Forty years ago two important political events shook the world: the Hungarian Revolution and the Suez Crisis. They both occurred in October-November 1956, involved the Great Powers, and threatened world peace or rather the Cold War equilibrium. They were not interconnected. The decision to invade Egypt was made before the outbreak of the Hungarian Revolution.[1] Moscow decided to crush the Budapest regime only when it became obvious that the reform Communists had lost control in Hungary. Neither the West nor Russia "took advantage" of its opponent's situation. Western public opinion in 1956 initially considered the uprising in Hungary the internal affair of the Soviet empire and thus paid far less attention to it than to the Suez Crisis. The New York Times wrote eight times more about the latter than about Hungary, Paris's Le Monde seven times more.[2]

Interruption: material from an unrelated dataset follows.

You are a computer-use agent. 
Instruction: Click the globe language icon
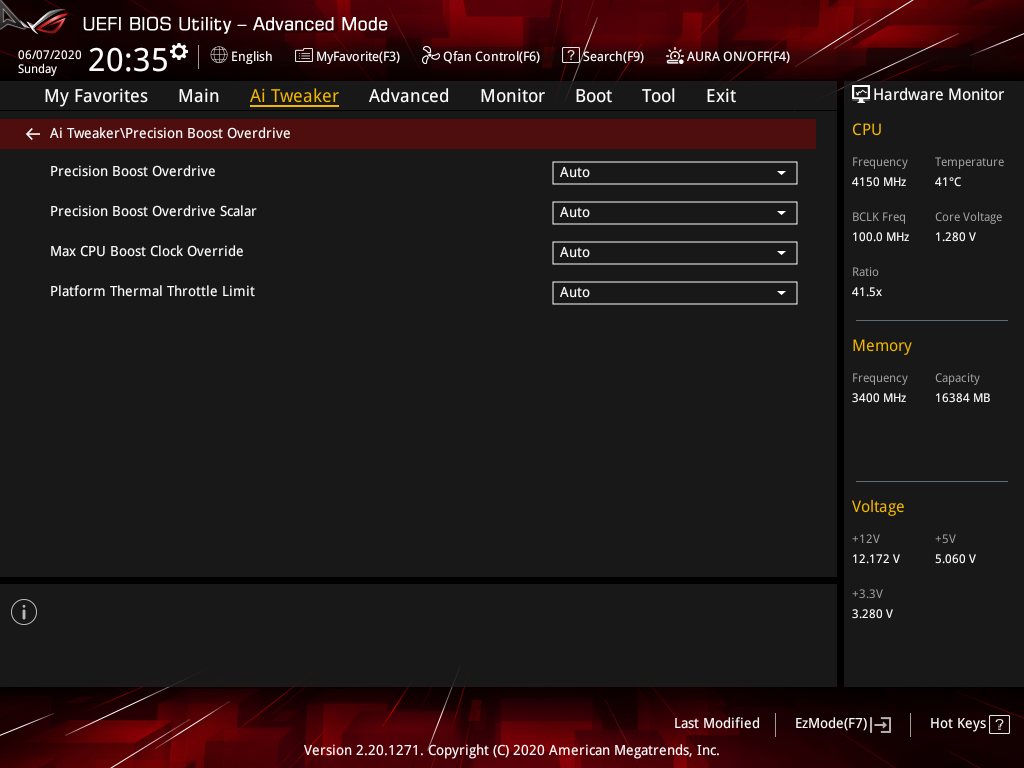[219, 56]
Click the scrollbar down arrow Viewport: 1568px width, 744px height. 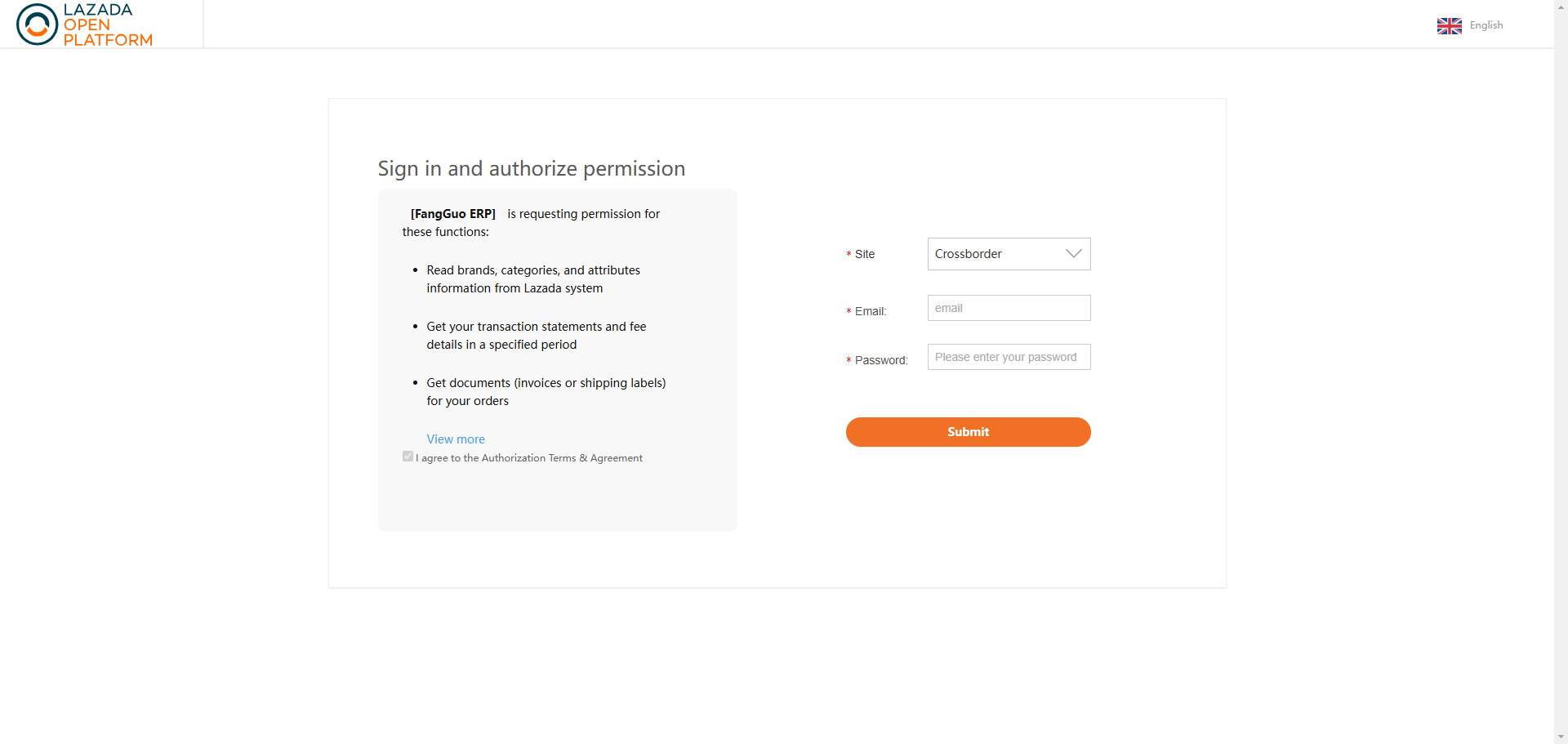[1561, 737]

As time passed, the historical significance of the Hungarian Revolution of 1956 became generally acknowledged. It is likely that the fortieth anniversary of the popular uprising will be celebrated worldwide and especially in Hungary, where 1956 anniversary will create a greater stir than the 1,100th year of statehood did this year. Hungarians are at odds concerning the character of 1956 and the role of Imre Nagy in the Revolution. In 1990 the Hungarian parliament passed a law declaring 23 October, the beginning of the uprising, a national holiday; but when in 1996 the same body passed a resolution asserting the historical greatness of Imre Nagy, many members voted against the proposal. They wished to exclude from the celebration the ruling Socialist party, whose prime minister was active in the militia that assisted the Soviets in putting down the revolution. The celebration and remembrance will go on, nevertheless, and with the help of the book reviewed here with a clearer view of 1956 than was possible earlier.
In 1989, a small group of historians and sociologists, many former veterans of the Revolution of 1956, founded the Institute for the History of the 1956 Hungarian Revolution. In 1991, the Institute was "asked to provide a synthesis of the history of the reform era, the Revolution and the repression that could be used in schools" (p. xiv). The reviewed text is a modified translation of the Hungarian text. The main text of eight chapters is preceded by an excellent historical introduction by the London-based Hungarian writer G. Schopflin and concluded with the brilliant analysis of P. Kende of Paris, France. The staff of the Institute produced the main part of the book, which incorporates most of the new findings available since 1989.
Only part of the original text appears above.